┌────────

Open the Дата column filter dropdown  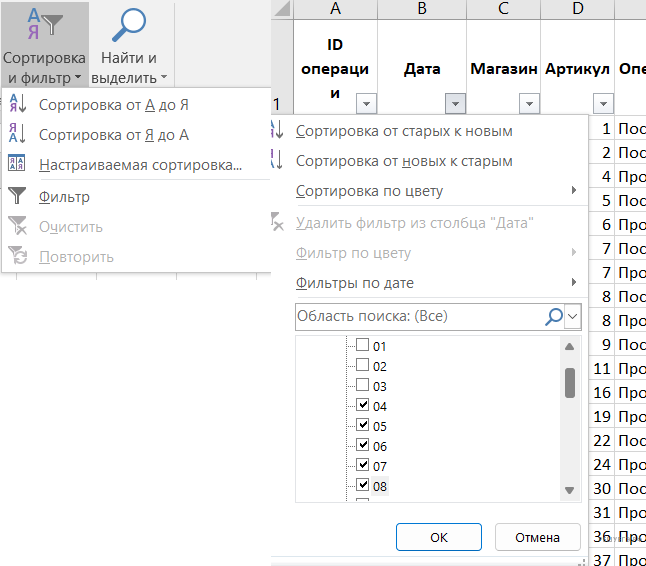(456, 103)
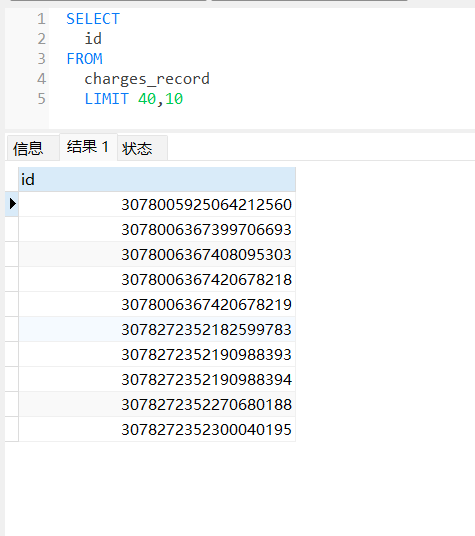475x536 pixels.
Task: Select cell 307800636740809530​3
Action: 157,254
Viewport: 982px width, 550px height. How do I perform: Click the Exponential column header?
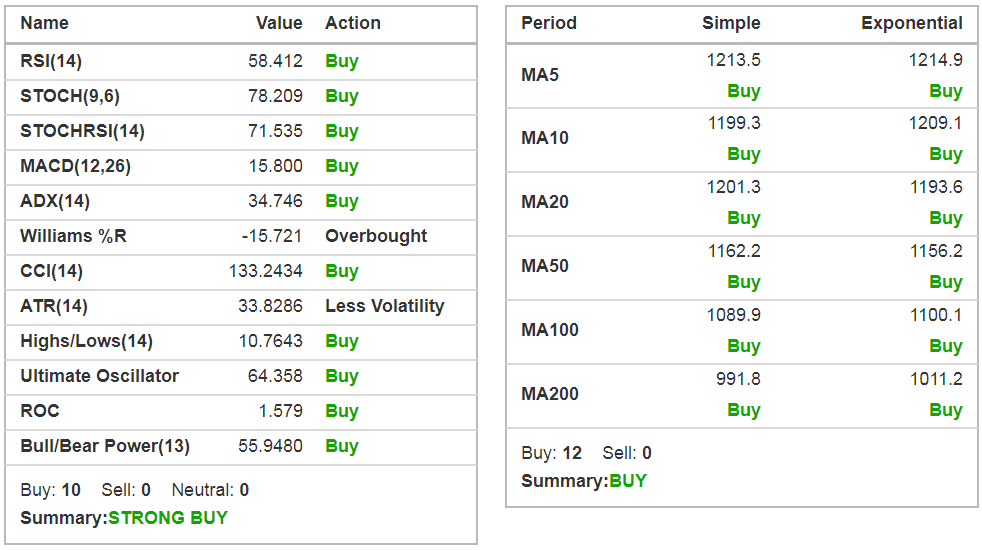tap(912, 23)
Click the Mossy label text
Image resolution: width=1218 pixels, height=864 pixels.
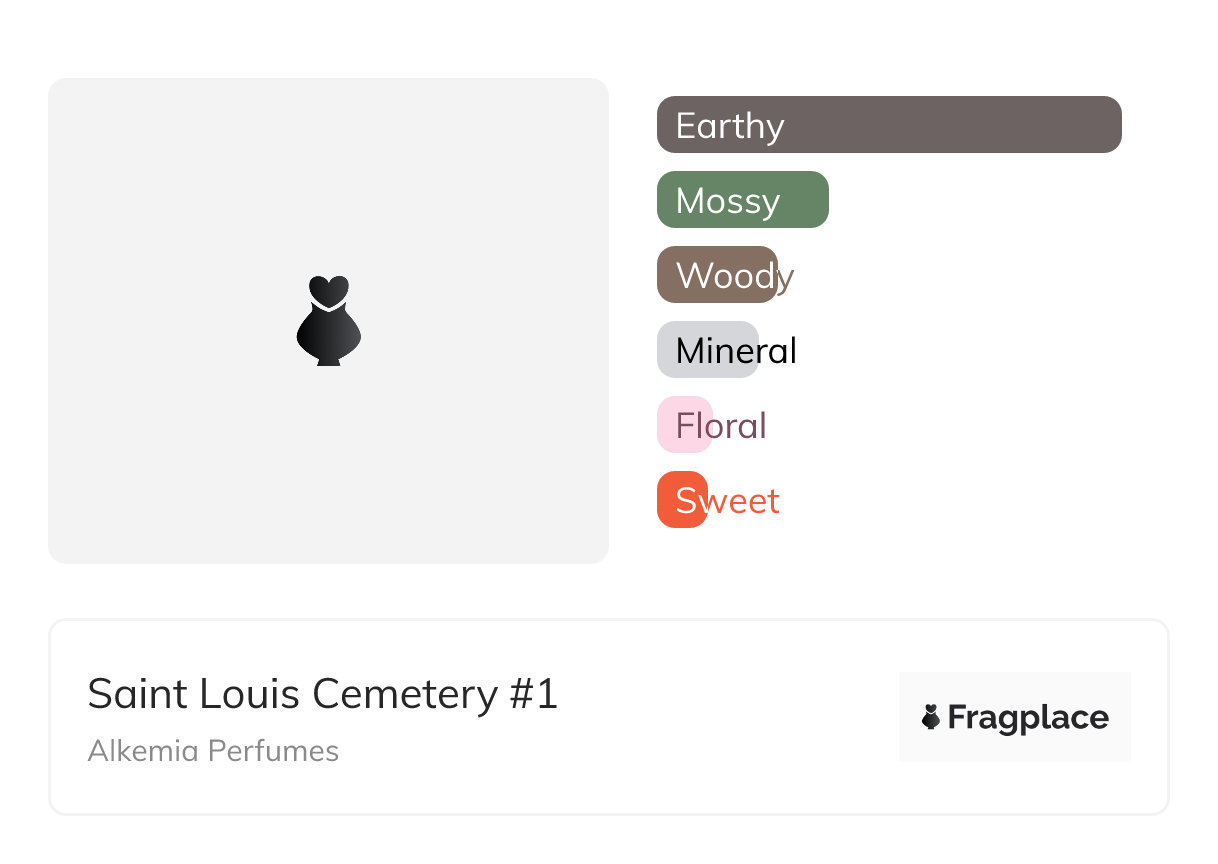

└────────

TASK STATEMENT:
With the pictures excluded, transcribe word for word only the lines from the one containing "Click the Mossy label text" through the last line of the records.

RESULT:
Click the Mossy label text
Image resolution: width=1218 pixels, height=864 pixels.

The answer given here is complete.